Links
- Wikipedia
- Io on Wikipedia
Details
Io is Jupiter's third-largest moon and the most volcanically active world in the Solar System. Tidal flexing from Jupiter, Europa, and Ganymede keeps its interior hot enough to renew the surface with lava flows and sulfur-rich deposits.
Io matters because it makes a moon feel more like a furnace than a quiet companion world. It is only a little larger than Earth's Moon, but its surface is covered by the evidence of hundreds of volcanoes. NASA describes it as the most volcanically active world in the Solar System, a place where eruptions can throw lava fountains dozens of miles or kilometers high.

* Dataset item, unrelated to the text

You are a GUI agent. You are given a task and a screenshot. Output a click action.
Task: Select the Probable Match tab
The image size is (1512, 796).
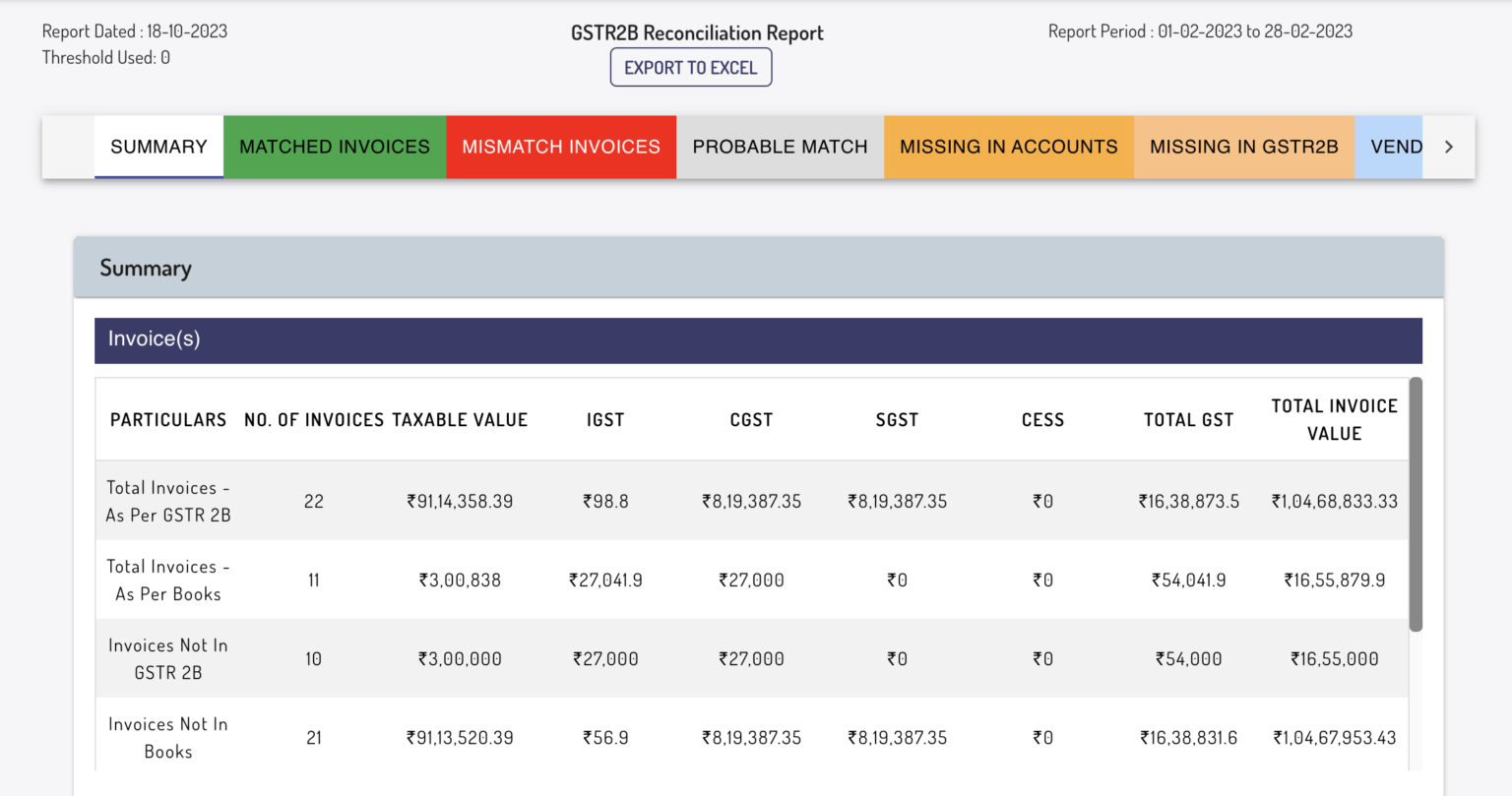pos(780,146)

That activity is not a local accident. Io is caught between Jupiter's enormous gravity and the timed pulls of Europa and Ganymede, which keep its orbit from settling into a simple circle. The result is tidal flexing: Io is squeezed and released hard enough to generate internal heat, driving material toward the surface through volcanoes, rifts, and lava plains.
That is why Io stands apart among the Galilean moons. Europa and Callisto invite attention because of ice and possible hidden oceans; Io is exposed, hot, and visibly rewritten. Its pastel yellows, reds, whites, and dark volcanic centers are not decoration. They are the visible skin of a world where geology is happening fast enough to erase craters and repaint the surface.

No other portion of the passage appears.